In her roles as Training Manager and then Professional Services Manager at Rodenstock, Nicola Peaper was often asked about corridor lengths in progressive addition lenses (PALs) and the impact they have on intermediate and reading areas, along with the problems that patients encounter.
In this article, Ms Peaper examines how corridor performance is affected by lens design and compensation. Additionally, she discusses considerations when choosing a corridor length and the implications of fitting decisions.

WRITER Nicola Peaper

LEARNING OBJECTIVES

On completion of this CPD activity, participants should be able to:
1. Minkwitz astigmatism and corridor length affects the width of a corridor,
2. Different methods of insetting a corridor affects the usable width available to a patient, and
3. Giving preference to visual tasks at distance, intermediate and near working distances affects the positioning of aberration on a lens.

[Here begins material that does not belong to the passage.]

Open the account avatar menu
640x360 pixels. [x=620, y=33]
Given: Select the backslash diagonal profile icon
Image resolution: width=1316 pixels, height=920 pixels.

It used to be that choosing a corridor length was easy. When PALs first came to market, they were all long corridor, most about 22 mm, and patients adapted or, more likely, practitioners adapted their fitting methods to allow for successful use.

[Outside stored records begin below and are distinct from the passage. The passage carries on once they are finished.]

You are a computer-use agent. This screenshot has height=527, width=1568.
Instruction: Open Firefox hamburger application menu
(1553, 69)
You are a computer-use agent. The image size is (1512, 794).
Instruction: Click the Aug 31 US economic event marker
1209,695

Then came the shallow frames of the 1990s and short corridors became the norm. The only problem was that the corridor needed to be short enough to give a reasonable near area. However, at the turn of the century, digital surfacing meant corridors were no longer fixed in length by being moulded on to the front surface of the lens. The new free form lenses could have corridors of any length, between maximum and minimum limits, and be measured to 0.1 mm. The minimum limit is set by the amount of Minkwitz aberration produced and the maximum limit set by posture. At the same time, frames started to become deeper again, and at that point the whole process of choosing a corridor length became more complex.

MANAGING ABERRATIONS

PALs, like any other lens, are subject to general aberrations such as oblique astigmatism, spherical aberration, and distortion. On top of this there is the added aberration of Minkwitz astigmatism, unwanted cylinder power that sits either side of the corridor. The Minkwitz theorem states that, perpendicular to the vertex line, the surface astigmatism changes twice as quickly as the rate of change of power along the vertex line.1 In other words, as the power of a lens increases by 1.00D vertically,

2.00D of unwanted cyl is produced horizontally. This aberration cannot be eliminated but can be controlled from a positioning point of view by design.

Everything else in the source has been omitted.